課題内容 - 以下の江田島の浜辺に建つ建築の選評を、最後の文の後から書き継いでください。

ページ抜粋 -

● ● ● ● ● ● ●

所在地:広島県江田島市大柿町深江宇島戸2630-14

選評
 痛快な建築である。かつて海軍兵学校のあった広島県江田島の、夕陽の美しい浜辺にたっている。コンクリートの「積み木」が、まるで巨人が積んだかのように並べられ、ピースが大きいから普通の建築には見えない。そこに白い鉄格子の屋根が架かっている。壁は透明なガラス。不思議な光景だ。
 浜に面した半屋外のテラスは、「海の家」のようでもあり、そのままリビングルームのようでもある。すぐその脇にはガラス張りの浴室。潜水士たちは、実に開けっぴろげだ。だから痛快である。楽しい宴会の様子が目に浮かぶ。

● ● ● ● ● ● ●

抽出エントリ -
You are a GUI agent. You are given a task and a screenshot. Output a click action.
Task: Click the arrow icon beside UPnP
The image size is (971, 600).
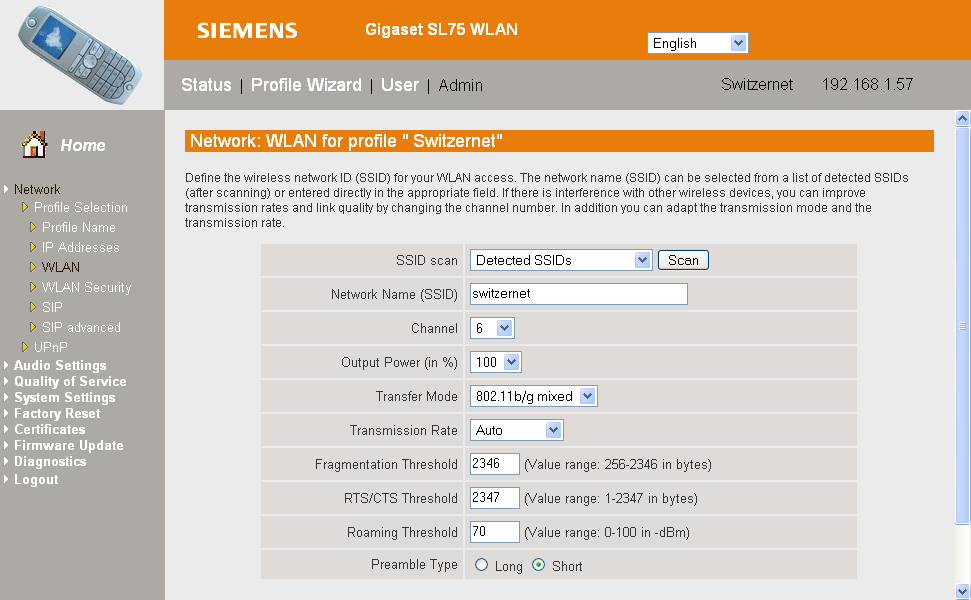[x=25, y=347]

● ● ● ● ● ● ●

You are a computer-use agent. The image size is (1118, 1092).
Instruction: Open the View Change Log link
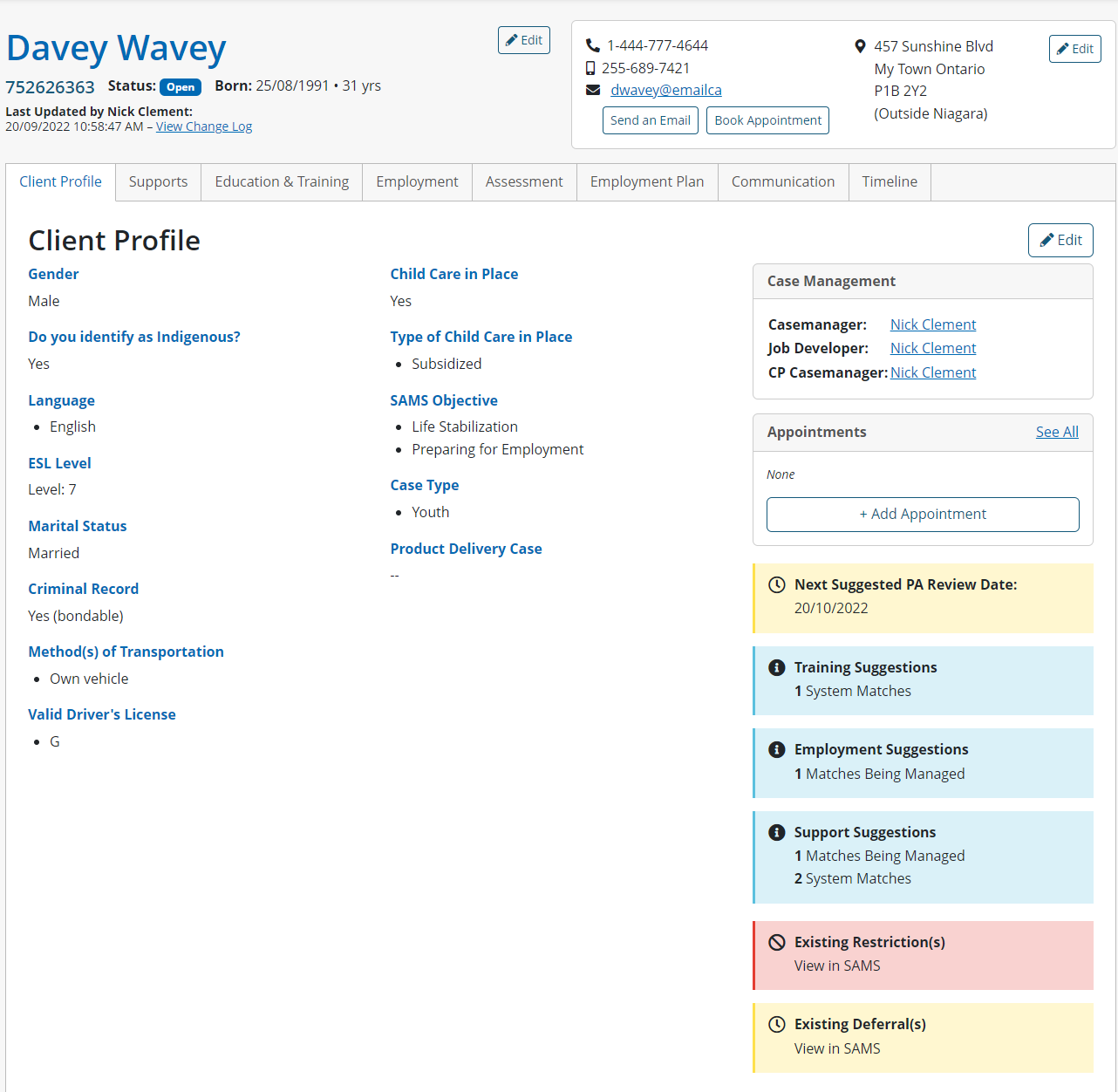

● ● ● ● ● ● ●

想定解答 -
 ピースの正体は、波打ち際のテトラポッドの打ち残しコンクリートによる派生品で、いわば残り滓。少しずつ貯まったそれらを集めて、彼ら自身が積み上げた代物だ。
 しかしそれらが見事に「逸品」になっている。
 日本「建築」「美術」「工芸」協会賞だからその三つが見事に調和した作品に贈られるとも言えるが、この「潜水士のためのグラス・ハウス」は、いわばそれらを超越した世界で生み出された作品であり、大らかなその挑戦の成果を顕彰するのも、この賞本来の伸びやかな趣旨に合致している。